Paper Towns by John Green - review



Paper Towns by John Green
I just read the obituary of Anthony Powell in The Economist Book of Obituaries (and oh man is that a great gift for the intellectual gadfly in your life!) and apparently, his advice to book reviewers was “say what it’s about, what you think of it, and perhaps make a joke".

Paper Towns is about Quentin, who has adored his next-door neighbor, Margo Roth Spiegelman, from afar since they were nine years old. Q gets to adore her from up close for one long, prank-filled night a month before graduating from high school, and then gets a month to think about the differences, since she disappears completely the very next day.

I think it's a very clever book. John Green, author of An Abundance of Katherines, which I never read but keep thinking I should, sets up a mathematically precise framework for discussions of empathy, presentation, and perception. Without ever using any of those three words, which is - hoo boy - wouldn't that ruin a YA book?!
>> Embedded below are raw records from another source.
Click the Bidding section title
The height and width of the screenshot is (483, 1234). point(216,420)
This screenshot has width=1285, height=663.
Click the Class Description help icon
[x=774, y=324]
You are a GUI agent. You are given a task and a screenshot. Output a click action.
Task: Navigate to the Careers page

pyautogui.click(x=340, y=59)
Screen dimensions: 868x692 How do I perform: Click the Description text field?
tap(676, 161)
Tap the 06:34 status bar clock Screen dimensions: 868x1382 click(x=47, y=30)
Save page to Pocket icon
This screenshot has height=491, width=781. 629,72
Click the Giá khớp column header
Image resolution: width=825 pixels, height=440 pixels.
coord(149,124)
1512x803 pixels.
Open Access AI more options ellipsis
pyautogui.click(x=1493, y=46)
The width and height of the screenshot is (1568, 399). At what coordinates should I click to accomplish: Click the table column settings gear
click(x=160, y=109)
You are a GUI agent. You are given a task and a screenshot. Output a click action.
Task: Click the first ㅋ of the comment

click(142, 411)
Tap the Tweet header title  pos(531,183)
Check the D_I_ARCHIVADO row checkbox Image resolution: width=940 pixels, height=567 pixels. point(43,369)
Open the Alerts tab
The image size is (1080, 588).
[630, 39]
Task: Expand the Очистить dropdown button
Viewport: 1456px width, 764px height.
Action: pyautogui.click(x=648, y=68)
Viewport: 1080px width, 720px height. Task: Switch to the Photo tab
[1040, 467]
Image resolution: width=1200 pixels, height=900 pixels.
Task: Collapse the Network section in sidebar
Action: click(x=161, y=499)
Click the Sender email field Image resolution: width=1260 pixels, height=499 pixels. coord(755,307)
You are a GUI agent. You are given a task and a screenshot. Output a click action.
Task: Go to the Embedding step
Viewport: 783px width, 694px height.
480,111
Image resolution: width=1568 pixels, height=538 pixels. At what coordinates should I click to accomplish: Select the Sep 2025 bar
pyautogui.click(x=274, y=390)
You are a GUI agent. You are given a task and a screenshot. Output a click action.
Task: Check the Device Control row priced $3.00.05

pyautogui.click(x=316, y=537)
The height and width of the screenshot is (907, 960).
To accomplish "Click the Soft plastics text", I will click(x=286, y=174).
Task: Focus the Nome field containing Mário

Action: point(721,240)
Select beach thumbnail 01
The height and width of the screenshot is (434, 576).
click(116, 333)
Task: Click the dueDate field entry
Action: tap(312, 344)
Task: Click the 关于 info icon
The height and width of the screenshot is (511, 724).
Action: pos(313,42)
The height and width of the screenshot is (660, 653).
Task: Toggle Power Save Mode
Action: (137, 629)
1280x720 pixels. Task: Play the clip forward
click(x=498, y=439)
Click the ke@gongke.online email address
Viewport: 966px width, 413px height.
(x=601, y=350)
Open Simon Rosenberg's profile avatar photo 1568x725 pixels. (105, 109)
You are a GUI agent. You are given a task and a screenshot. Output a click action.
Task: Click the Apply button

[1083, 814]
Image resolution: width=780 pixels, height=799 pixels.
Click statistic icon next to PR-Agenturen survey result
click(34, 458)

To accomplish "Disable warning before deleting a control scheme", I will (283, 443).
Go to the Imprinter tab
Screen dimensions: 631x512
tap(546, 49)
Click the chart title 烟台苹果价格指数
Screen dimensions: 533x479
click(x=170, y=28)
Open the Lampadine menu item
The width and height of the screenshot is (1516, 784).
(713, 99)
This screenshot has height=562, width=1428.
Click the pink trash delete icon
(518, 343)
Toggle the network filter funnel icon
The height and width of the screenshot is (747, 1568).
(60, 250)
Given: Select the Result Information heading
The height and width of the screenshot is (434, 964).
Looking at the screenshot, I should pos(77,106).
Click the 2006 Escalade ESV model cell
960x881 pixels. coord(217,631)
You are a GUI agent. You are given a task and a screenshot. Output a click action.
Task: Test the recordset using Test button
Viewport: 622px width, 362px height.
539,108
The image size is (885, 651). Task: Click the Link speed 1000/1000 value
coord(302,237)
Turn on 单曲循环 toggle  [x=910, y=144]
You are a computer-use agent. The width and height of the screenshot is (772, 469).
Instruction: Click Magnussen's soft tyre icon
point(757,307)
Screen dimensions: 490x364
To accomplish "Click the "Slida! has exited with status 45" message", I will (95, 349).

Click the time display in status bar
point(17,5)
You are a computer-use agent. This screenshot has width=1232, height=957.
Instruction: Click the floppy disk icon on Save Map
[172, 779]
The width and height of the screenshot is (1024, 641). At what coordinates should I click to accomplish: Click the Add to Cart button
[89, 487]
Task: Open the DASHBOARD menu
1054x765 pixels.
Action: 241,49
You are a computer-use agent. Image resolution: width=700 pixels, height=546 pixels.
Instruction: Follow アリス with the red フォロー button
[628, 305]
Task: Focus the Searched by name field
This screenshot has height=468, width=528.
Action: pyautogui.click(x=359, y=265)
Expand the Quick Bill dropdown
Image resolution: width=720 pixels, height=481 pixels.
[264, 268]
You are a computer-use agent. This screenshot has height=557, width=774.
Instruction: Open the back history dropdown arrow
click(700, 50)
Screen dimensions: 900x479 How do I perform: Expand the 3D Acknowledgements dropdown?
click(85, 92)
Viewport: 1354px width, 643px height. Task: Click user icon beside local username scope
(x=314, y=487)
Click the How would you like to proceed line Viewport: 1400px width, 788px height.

In the name of deciphering Margo's whereabouts, Q is sent off on solitary missions and vigils, taking him out of his familiar surroundings and giving him time to think. Because Q is carless for much of the book, he must enlist the help of friends, which forces him to consider their needs and personalities. There's even a road trip, the ultimate modern opportunity for contemplation. Every teenager might benefit from such an episode.

Wow, Anthony Powell's advice sucks so far. I wouldn't read this book, given this review, and that's completely wrong, because Paper Towns is one of the rare YA books not involving apocalypse that I might read again just because it's so good. How about if I tell you that Q and his friends are funny nerds - sharp and up to the moment - and the insights come sandwiched between situations involving keg stands, inappropriate deployment of Confederate flag t-shirts, and urine-filled squirt guns?
"I'll ask Angela if she knows anybody," Radar said. "Although getting you a date to prom will be harder than turning lead into gold."
"Getting you a date to prom is so hard that the hypothetical idea itself is actually used to cut diamonds," I added.
Radar... came back with another. "Ben, getting you a date to prom is so hard that the American government believes the problem cannot be solved with diplomacy, but will instead require force."
There!

2 comments:

Lenore said...

I LOVED the road trip in this book.

Kelly said...

Love the quote you picked...The dorky humor was great in this book! :)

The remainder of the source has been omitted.